Texto do documento:
------------------------

Passado o susto, subimos em direção ao Parque Nacional Huscaran, mais precisamente a Quebrada de Llanganuco, entre o Huascaran e Huandoy com 5.793 metros. Subimos pelo vale por uma estrada sinuosa até 4 mil metros onde paramos em um mirante. Dali pudemos observar quatro grandes nevados, todos acima dos 6 mil metros e o vale abaixo com dois grandes lagos. Ao descer, notamos que por toda a volta havia grandes pedras que rolaram do alto dos paredões de granito durante algum dos vários terremotos da região. Passamos por um desmoronamento que havia matado 15 turistas Checoslovacos. No vale paramos em duas lagoas para fotografar e admirar sua beleza. A primeira foi Orconconcha, com águas esverdeadas e com muitas aves. A segunda, Chinanconcha, tinha águas azul-turquesa devido à sua origem glaciar. Pareciam pintadas no Photoshop. Suas margens estavam cheias de Polilephis, uma árvore andina também conhecida com árvores-folha, pois seu tronco descasca como folhas de papel.
Por volta das onze horas chegamos a Chavin de Huantar, onde estão as principais ruínas da civilização Chavin. Este povo foi a primeira civilização andina e surgiu por volta do ano 1.500 a.c. É considerada até hoje a civilização matriz de outras culturas andinas, inclusive dos Incas. Isto aconteceu porque os povos que viveram posteriormente absorviam os conhecimentos do povos conquistados, usando muitas das suas técnicas de arquitetura, assim como conhecimentos matemáticos e de astronomia.
As ruínas de Chavin de Huantar é a mais bem preservada, embora tenha sido muito danificada pelas intempéries ao longo dos anos. Chavin era um centro religioso e de peregrinação. O povo vinha até ela para apresentar oferendas e para saber previsões sobre a lavoura e a sorte. Os Chavin eram um povo religioso e destemido e ficaram conhecidos por não se entregar facilmente aos seus invasores. Suas gravuras mostram sacrifícios humanos, desmembramentos e mutilação de prisioneiros. As ruínas de seus palácios e cidades estão espalhadas principalmente pela região norte do Peru. A principal delas é a que visitamos hoje, o complexo arqueológico de Chavin de Huantar, repleto de labirintos, pirâmides e templos. Há muitas câmaras e passagens subterrâneas. Em uma delas encontramos o totem de um ídolo muito bem preservado. Uma das características destas ruínas é presença de “Cabezas Clavas”, figuras de pedra com feições felinas incrustadas nas paredes. Até hoje não existem pistas sobre as razões de sua decadência por volta do ano 500 D.C.

------------------------

[Registros de indicação de texto e de elementos]
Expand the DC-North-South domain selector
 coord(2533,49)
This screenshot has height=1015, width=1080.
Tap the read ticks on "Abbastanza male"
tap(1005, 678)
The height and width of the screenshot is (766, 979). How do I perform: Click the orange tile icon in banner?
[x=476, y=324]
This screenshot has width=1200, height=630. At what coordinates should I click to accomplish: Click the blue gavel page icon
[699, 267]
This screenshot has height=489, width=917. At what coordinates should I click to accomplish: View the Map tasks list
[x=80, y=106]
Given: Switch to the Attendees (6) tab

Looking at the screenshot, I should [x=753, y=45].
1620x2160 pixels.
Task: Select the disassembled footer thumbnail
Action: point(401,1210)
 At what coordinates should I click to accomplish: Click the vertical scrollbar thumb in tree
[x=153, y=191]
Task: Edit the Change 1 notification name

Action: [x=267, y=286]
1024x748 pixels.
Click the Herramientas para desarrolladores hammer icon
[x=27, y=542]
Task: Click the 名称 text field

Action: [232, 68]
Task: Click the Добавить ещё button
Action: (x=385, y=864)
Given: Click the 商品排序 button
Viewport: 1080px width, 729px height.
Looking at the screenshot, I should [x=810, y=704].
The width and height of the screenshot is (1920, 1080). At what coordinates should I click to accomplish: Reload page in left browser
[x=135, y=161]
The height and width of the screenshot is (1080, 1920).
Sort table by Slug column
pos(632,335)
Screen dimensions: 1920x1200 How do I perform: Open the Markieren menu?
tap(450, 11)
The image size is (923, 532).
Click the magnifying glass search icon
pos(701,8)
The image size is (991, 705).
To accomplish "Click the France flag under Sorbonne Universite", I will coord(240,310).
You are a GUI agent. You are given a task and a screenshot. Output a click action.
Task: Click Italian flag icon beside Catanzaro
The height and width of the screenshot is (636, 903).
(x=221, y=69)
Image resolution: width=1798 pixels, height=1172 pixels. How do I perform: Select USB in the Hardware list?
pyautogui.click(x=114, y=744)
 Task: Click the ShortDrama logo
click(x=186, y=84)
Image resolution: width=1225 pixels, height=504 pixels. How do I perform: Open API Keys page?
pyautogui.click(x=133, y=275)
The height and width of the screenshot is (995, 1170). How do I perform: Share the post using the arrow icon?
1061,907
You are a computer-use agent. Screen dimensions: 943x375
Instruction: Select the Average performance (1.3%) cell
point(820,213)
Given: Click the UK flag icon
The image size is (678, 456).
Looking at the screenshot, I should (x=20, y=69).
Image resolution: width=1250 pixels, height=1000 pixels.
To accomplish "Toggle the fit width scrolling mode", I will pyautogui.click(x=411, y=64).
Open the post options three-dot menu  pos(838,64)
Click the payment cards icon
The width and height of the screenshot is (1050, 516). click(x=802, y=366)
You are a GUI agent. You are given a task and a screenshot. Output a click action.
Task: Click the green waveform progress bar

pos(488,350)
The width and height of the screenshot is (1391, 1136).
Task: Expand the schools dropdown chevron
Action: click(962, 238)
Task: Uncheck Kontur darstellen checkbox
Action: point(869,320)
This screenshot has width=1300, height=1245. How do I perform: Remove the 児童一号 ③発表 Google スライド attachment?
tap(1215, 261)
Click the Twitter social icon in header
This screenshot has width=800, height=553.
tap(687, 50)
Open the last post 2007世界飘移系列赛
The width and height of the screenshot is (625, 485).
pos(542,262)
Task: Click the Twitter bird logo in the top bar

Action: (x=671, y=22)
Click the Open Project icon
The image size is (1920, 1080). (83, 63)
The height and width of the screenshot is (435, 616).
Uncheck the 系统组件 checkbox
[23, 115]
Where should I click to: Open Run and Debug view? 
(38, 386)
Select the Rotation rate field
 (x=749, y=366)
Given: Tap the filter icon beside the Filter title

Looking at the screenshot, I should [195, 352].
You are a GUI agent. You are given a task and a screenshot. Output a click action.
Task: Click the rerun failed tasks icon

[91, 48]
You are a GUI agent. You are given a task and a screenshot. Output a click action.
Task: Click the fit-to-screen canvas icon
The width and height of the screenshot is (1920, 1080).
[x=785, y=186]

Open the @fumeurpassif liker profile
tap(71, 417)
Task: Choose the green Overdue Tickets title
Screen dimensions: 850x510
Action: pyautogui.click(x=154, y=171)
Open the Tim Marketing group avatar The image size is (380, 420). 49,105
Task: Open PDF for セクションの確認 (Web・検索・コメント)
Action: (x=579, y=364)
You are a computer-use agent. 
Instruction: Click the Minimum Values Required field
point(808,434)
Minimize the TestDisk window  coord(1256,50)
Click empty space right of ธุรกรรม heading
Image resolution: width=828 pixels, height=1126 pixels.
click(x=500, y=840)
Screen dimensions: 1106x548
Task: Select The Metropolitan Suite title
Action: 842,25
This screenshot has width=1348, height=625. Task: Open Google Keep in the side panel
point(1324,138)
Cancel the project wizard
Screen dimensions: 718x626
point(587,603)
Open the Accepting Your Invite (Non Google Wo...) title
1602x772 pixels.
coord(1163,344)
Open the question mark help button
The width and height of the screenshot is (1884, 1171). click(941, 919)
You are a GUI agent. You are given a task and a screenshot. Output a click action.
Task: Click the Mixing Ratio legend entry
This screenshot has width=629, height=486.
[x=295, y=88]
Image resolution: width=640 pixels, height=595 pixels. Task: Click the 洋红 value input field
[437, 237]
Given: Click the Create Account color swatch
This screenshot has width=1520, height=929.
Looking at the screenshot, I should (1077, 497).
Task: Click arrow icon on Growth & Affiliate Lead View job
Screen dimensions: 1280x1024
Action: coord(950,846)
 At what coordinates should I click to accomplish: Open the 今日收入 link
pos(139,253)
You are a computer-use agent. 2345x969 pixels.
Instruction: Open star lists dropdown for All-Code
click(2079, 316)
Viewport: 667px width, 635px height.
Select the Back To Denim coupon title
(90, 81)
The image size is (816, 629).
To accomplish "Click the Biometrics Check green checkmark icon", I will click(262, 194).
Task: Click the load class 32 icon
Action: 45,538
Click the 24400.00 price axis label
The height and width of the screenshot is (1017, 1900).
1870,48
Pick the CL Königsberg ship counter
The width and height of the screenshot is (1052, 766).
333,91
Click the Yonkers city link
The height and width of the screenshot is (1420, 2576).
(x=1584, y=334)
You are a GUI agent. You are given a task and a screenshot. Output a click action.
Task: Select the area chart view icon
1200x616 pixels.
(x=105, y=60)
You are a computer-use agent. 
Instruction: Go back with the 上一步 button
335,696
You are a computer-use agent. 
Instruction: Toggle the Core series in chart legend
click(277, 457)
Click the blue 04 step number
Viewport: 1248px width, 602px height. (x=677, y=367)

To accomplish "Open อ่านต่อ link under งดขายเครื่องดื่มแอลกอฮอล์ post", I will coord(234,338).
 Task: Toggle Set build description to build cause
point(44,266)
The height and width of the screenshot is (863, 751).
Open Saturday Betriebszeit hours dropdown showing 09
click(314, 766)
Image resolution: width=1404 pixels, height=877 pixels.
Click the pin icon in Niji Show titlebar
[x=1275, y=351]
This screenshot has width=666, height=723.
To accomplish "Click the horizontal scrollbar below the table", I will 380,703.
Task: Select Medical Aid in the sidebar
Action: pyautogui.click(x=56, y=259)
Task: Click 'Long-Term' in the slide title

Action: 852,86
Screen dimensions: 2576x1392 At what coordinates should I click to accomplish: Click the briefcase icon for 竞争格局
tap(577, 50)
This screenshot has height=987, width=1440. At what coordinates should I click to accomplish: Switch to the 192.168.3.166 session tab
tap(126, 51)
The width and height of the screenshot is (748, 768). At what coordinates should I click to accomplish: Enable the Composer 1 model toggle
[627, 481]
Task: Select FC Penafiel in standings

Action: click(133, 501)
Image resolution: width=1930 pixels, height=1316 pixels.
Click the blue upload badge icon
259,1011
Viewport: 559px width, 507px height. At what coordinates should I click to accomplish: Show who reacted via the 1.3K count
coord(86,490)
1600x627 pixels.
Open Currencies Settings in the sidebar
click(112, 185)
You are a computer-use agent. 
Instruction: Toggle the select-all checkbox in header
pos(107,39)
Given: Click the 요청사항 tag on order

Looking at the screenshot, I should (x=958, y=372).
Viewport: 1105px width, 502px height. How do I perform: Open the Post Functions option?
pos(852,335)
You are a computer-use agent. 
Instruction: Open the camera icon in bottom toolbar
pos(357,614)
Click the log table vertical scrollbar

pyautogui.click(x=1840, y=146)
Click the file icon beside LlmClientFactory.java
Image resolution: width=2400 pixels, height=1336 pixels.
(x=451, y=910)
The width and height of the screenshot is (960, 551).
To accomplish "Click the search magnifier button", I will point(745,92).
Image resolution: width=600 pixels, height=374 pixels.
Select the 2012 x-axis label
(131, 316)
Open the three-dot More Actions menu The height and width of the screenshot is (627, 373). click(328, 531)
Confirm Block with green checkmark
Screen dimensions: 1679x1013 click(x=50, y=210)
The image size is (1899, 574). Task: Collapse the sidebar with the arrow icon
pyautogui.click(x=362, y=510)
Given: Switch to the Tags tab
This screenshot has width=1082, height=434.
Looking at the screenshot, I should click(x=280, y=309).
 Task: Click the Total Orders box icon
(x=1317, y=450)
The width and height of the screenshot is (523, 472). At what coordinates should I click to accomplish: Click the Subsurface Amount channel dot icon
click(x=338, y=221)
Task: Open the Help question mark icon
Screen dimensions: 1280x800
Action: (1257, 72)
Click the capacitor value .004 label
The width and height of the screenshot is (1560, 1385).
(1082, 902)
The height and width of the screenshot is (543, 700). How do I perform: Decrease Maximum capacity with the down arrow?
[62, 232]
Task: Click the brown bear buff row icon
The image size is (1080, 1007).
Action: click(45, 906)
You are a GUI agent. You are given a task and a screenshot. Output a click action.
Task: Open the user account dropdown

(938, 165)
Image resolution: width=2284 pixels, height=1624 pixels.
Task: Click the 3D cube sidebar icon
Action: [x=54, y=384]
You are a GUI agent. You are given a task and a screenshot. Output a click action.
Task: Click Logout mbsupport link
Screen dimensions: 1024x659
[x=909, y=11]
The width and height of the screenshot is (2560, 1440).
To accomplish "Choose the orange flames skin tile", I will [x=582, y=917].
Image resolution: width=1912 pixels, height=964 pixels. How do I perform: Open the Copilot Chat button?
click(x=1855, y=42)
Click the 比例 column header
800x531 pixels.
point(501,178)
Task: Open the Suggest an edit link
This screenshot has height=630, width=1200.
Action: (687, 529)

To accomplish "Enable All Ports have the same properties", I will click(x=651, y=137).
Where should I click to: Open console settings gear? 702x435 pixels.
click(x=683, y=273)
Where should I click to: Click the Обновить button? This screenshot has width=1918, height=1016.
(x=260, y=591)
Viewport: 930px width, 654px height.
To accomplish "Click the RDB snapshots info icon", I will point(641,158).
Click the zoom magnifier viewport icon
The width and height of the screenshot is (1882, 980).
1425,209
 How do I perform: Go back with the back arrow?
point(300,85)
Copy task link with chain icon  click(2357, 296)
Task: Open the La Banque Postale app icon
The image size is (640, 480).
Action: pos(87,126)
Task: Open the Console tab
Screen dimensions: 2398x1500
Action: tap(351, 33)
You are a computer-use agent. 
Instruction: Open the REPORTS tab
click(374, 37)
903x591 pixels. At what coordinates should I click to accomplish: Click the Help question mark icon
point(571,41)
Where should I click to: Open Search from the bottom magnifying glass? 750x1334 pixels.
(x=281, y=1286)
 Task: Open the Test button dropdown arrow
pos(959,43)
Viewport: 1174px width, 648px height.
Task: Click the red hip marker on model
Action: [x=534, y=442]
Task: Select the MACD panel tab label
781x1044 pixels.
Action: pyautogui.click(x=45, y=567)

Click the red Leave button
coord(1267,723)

------------------------

Exercício proposto 1:
No relato da viagem ao Peru, o que as gravuras dos Chavin mostram? Liste todos os itens.
Exercício proposto 2:
Dê prosseguimento ao relato da viagem ao Peru a partir da última frase apresentada.

Resultado da tarefa 1:
Sacrifícios humanos, desmembramentos e mutilação de prisioneiros.

Resultado da tarefa 2:
O dia começou com sol e logo cedo saímos para uma viagem de 80 km até o Glaciar Pasto Ruri, nossa última parada na cordilheira Branca. Assim que saímos da rodovia principal e entramos no desvio de terra, um imenso e verde vale pontilhado de carneiros e vacas surgiu à nossa frente. Começamos então a subir até a entrada do Parque Nacional Huscaran (Setor Carpa) que fica a 4.200 metros de altura. Entramos então em outro vale cercado de altas montanhas. Pelas marcas deixadas nas paredes rochosas (chamados de morenas) não foi difícil perceber que todo o vale havia sido esculpido pelo gelo de glaciares em um passado remoto. Viemos para este parque justamente para registrar como os glaciares e as neves eternas estão sendo afetadas pelo aquecimento global. A ausência de glaciares em algumas regiões do vale já denunciava que algo grave esta acontecendo.
Subimos pela estrada sinuosa até avistarmos o glaciar Huarapasca, com sua franja branca pendendo a 6 mil metros sobre o vale. Olhando a sua volta, logo notamos quanto ele recuou do seu tamanho original. Mesmo assim ainda é um espetáculo impressionante de se ver. A Sandra saiu do veiculo literalmente em lágrimas, emocionada com tanta beleza reunida em um só lugar. Eu fiquei tão desnorteado ao vê-la chorar que esqueci de gravar seu depoimento espontâneo, mas suas palavras irão ficar guardadas comigo para sempre.
Esta parte do Parque Nacional de Huascaran é bem diferente da outra que visitamos dias atrás em Yungay. Lá estávamos cercados de altas e imponentes montanhas, porém muito abaixo do nível da neve. Aqui, no setor Carpa a estrada segue na altura dos glaciares e muito mais perto do gelo. Desta maneira, podemos perceber toda a força da natureza contida nestes rios gelados. Para mim, a impressão causada por um glaciar é semelhante a de estar aos pés das Cataratas do Iguaçu, embora o glaciar expresse sua força em silêncio.
Seguimos cada vez mais para o alto até 4.800 onde tivemos que deixar nosso transporte. O tempo começou a esfriar, então compramos de uma vendedora local luvas e gorros.
O glaciar Pastoruri já era bem visível acima de nossas cabeças. Faltavam ainda quase 2 km de trilha e 200 metros de altitude para chegar até sua base. Já aclimatados, não tivemos problemas com a altitude. O tempo começou a fechar e para economizar tempo (e energia) alugamos cavalos para fazer parte do percurso. Depois de um ponto os cavalos não puderam mais seguir e completamos os últimos 600 metros a pé. Nesta altitude, este pequeno trecho nos tomou um tempo considerável, tanto porque tínhamos que caminhar lentamente para não sofrer as conseqüências do Mal da Altura (Soroche), tanto porque gravamos em detalhes toda nossa escalada.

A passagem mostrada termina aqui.